30 Luglio 2025 - ESTERI | Corsa alla leadership

AI e geopolitica: il nuovo campo di battaglia tra chi regola e chi lascia fare

Dagli Stati Uniti al Giappone, dall’Unione Europea alla Cina, le strategie divergenti sull’Intelligenza Artificiale ridisegnano gli equilibri globali. In gioco ci sono innovazione, diritti e potere economico

L’Intelligenza Artificiale (AI) non è più solo una tecnologia: è diventata uno degli strumenti strategici più potenti nella competizione geopolitica mondiale. La corsa alla leadership non si gioca soltanto sul terreno dell’innovazione, ma anche sulle regole che la governeranno. Negli ultimi otto anni il numero di leggi legate all’AI è cresciuto esponenzialmente, passando da una manciata di iniziative nel 2016 a oltre 200 atti normativi in 39 Paesi alla fine del 2024. Ogni giurisdizione sta scegliendo il proprio modello, oscillando tra regolamentazioni stringenti e approcci marcatamente deregolatori.

Stati Uniti: mercato e innovazione al centro della strategia Trump
La nuova strategia americana, lanciata a luglio dal Presidente Donald Trump con l’“America’s AI Action Plan”, punta su una deregolamentazione senza precedenti. L’obiettivo dichiarato è chiaro: “vincere la corsa” sull’AI. Sono stati eliminati vincoli burocratici e riferimenti a temi come inclusione o transizione ecologica nei documenti federali, a favore di una politica “business-first”.
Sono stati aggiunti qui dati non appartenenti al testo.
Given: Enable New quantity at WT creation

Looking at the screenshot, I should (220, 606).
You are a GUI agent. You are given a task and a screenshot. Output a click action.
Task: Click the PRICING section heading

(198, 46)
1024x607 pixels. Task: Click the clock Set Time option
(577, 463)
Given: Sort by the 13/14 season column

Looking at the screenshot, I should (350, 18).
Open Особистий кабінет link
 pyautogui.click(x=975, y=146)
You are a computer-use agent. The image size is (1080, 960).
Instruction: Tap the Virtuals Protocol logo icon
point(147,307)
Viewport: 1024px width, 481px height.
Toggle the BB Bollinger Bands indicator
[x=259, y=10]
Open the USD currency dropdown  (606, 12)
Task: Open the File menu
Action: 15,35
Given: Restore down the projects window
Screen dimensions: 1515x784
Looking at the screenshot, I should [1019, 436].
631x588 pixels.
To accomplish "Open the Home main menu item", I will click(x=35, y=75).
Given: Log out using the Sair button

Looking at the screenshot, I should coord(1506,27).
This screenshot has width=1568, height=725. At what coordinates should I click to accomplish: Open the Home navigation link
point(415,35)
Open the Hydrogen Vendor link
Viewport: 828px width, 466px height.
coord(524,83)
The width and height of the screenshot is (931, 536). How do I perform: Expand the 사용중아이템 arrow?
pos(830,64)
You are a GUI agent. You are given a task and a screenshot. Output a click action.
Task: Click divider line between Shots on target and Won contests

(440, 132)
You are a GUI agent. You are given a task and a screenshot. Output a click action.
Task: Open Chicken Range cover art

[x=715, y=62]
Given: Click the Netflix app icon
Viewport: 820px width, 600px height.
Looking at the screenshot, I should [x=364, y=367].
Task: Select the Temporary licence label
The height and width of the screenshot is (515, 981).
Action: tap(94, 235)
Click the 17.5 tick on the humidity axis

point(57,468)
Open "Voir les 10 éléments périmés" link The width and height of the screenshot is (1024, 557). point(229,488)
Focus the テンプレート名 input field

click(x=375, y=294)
Washington vuole accelerare la costruzione di data center, fabbriche di chip e infrastrutture energetiche con procedure rapide e permessi “fast-track”. Vengono incentivati modelli open-source e sandbox regolatorie per sperimentare soluzioni AI in settori chiave. Non manca una forte spinta verso la difesa nazionale e la pubblica amministrazione, né un piano per esportare lo “stack AI made in USA” agli alleati, contenendo la dipendenza tecnologica dalla Cina.

Il Giappone sceglie la governance centralizzata e l’etica
Tokyo ha seguito un percorso molto diverso approvando, poco prima dell’estate, una legge quadro che definisce la governance dell’AI come infrastruttura strategica. La gestione è affidata a un “AI Strategy Headquarters” presso l’Ufficio del Primo Ministro e prevede un coordinamento serrato tra Stato, enti locali, aziende, università e cittadini.

L’approccio nipponico mette al centro etica, trasparenza e gestione del rischio, integrando competenze scientifiche e umanistiche. La cooperazione pubblico-privato è obbligatoria e l’alfabetizzazione digitale viene considerata un obiettivo nazionale.

Europa: l’AI Act come modello globale (ma non per tutti)
Con l’AI Act, l’Unione Europea ha scelto una strada ambiziosa: regolamentare l’Intelligenza Artificiale in maniera trasversale, applicando un sistema di classificazione basato sul rischio. È il primo tentativo al mondo di disciplinare l’AI con un unico quadro normativo valido per ogni settore.

Tuttavia, il modello europeo non convince tutti. Alcuni osservatori ritengono che possa frenare l’innovazione, mentre altri lo considerano un baluardo per la tutela dei diritti fondamentali. Solo poche nazioni extra-UE – come Argentina, Cile e Perù – stanno cercando di seguire una strada simile.

La Cina, le economie emergenti e il fronte “laissez-faire”
Pechino ha introdotto regole specifiche per la sola AI generativa, preferendo un approccio selettivo e mirato. Paesi come Indonesia e India stanno valutando regolamentazioni settoriali per sanità, trasporti o agricoltura. Altri ancora, come Brasile e Canada, puntano su forme di governance digitale più ampie senza leggi di prodotto.

Sul fronte opposto troviamo giurisdizioni che privilegiano la deregolamentazione: il Regno Unito è il caso più emblematico, con un modello pro-innovazione che usa solo strumenti di soft law e regolazioni “adattive” quando strettamente necessarie. Una linea condivisa anche da Singapore, Australia, Arabia Saudita, Emirati Arabi Uniti e, oggi, dagli stessi Stati Uniti di Trump.

La sfida per la leadership globale è appena iniziata
Il panorama mondiale sull’AI appare come un mosaico frammentato di approcci. Alcuni Stati scommettono su regole chiare per proteggere i diritti e la sicurezza dei cittadini, altri preferiscono lasciare più libertà al mercato per attrarre investimenti e talenti.